I realize that I'm in a privileged and unique position when I say that divorce has never been a big part of my family's story; both sets of my children's grandparents are still married, as are most of our extended family and close friends. So when we got some new neighbours, a blended family with three kids and two adults planning for a second marriage, my second-grader was intrigued. "Why don't the kids live with both of their parents? Are they brother and sisters even though they aren't really related? Are a lot of families' situations similar to this one? Is this something that might eventually happen to our family?"
Like with most complicated issues, I tried to be as honest with her as seemed appropriate for her age. Yes, divorce is something that happens to many families, I told her. Some parents try very hard to stay together, but they just can't get along and eventually realize that their family will be happier if they live apart. Of course, that doesn't mean they love their children any less or are less committed to being the best parents possible. And no, she didn't need to worry about it happening to our family. Her father and I get along quite well (well, most of the time) and plan to be together forever.

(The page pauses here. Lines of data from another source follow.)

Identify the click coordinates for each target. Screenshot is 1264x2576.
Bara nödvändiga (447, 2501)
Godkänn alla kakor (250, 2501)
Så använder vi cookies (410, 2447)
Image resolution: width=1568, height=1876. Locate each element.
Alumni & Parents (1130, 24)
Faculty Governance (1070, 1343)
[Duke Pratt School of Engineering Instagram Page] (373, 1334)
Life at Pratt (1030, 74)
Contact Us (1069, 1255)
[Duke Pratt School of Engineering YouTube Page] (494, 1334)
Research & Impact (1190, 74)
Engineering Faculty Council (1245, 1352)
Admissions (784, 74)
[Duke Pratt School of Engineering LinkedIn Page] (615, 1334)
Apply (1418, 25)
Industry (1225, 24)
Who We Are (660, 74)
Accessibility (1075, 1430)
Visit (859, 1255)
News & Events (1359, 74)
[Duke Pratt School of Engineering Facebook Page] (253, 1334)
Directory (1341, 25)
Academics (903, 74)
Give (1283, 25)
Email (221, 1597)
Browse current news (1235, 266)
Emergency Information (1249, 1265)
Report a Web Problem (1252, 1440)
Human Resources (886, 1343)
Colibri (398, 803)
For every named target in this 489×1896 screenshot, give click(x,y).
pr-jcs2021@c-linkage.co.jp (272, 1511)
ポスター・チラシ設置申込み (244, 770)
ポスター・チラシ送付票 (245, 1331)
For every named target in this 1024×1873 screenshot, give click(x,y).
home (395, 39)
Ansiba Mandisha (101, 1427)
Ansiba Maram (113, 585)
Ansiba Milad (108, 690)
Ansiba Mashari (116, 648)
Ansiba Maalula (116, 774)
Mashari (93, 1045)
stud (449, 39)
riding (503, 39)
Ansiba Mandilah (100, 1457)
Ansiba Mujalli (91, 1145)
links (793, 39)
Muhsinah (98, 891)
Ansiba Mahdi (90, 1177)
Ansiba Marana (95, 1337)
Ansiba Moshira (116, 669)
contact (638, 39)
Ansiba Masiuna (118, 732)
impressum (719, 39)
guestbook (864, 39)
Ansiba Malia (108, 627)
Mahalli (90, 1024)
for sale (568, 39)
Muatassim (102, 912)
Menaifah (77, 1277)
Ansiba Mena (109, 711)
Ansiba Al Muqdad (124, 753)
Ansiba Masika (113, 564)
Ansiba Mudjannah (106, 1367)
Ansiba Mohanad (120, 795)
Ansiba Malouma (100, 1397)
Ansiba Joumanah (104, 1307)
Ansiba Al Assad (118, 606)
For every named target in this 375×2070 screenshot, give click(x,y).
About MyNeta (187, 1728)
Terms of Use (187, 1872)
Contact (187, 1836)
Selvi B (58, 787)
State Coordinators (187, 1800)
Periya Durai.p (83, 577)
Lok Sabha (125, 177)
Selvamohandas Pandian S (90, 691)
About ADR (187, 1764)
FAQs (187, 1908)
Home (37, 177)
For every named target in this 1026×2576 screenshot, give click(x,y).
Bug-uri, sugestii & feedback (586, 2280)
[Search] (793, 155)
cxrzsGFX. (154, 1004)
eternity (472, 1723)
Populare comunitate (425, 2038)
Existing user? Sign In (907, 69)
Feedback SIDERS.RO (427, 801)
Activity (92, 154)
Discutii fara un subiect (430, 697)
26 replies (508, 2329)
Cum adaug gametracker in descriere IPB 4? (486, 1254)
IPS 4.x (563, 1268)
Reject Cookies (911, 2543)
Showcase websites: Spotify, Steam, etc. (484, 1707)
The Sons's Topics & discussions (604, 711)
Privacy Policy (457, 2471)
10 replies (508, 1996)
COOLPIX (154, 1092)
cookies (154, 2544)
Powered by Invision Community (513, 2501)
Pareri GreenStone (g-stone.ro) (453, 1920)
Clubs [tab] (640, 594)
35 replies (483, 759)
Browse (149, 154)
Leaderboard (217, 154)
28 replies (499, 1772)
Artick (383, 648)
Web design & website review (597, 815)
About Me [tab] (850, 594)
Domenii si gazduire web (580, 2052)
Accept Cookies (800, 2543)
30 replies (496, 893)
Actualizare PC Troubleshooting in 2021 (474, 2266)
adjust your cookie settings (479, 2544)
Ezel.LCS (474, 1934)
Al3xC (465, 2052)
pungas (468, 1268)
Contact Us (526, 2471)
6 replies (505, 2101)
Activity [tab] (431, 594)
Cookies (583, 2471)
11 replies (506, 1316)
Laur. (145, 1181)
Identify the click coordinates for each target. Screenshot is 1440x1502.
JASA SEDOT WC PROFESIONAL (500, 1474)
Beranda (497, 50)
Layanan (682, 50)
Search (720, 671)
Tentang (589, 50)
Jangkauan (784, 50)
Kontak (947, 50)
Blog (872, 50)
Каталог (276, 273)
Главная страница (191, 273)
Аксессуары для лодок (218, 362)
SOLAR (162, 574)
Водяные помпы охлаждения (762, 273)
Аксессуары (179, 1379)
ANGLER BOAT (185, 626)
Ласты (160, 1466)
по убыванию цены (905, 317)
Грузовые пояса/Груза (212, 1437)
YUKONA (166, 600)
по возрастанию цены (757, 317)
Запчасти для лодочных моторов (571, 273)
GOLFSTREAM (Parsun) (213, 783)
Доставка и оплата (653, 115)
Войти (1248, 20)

She seemed to accept those facts pretty easily, but it's a conversation I'm prepared to continue as she gets older and divorce inevitably reenters her life through friends and acquaintances. If your kids are starting to ask about divorce or you find yourself in a situation where an explanation seems necessary, here's how to start the discussion.
- Be honest, but age-appropriate. We all want to protect our children from life's harsher realities, but honesty is usually the best parenting policy. Tailor your responses to an age-appropriate level, but even young kids can understand that sometimes two people, even when they're a mummy or daddy, can't always get along and that sometimes they can't get along so much that they decide it's better to live apart.
- Be real about life's difficulties. Children need to learn that all lives — including their own and those of their friends, siblings, and parents — will have setbacks and unwelcome surprises. More importantly, they can and will survive and learn from those hard times and come out in a better place.
- Don't get overly specific. Tell kids the truth, starting with the most basic information, expressed in easy-to-understand language, then let them know they can come to you with any questions or concerns. Give them time to process what you've told them while you prepare for any questions they might have, recognizing that those questions might not ever come. Often, all a child wants or needs is a simple explanation.
- Reassure them about your family's and their own stability. Of course, none of us can totally predict the future, but reassuring your children that you and your spouse aren't getting divorced (unless you're currently planning to) is probably the right move here. When most children ask about divorce, what they're really asking is if divorce is going to affect them, so assure them that it's not something that they need to worry about, and even if it is, you and your spouse will always keep them safe and love them, and you will all always be a family.
- Treat it as an opportunity to teach compassion. Approach the conversation as a way to discuss how to help and be empathetic to others. If it's a close friend who's dealing with their parents' divorce, how can you support her? How do we express our love and compassion to those going through a difficult time? This is a skill that will serve your child well throughout their life.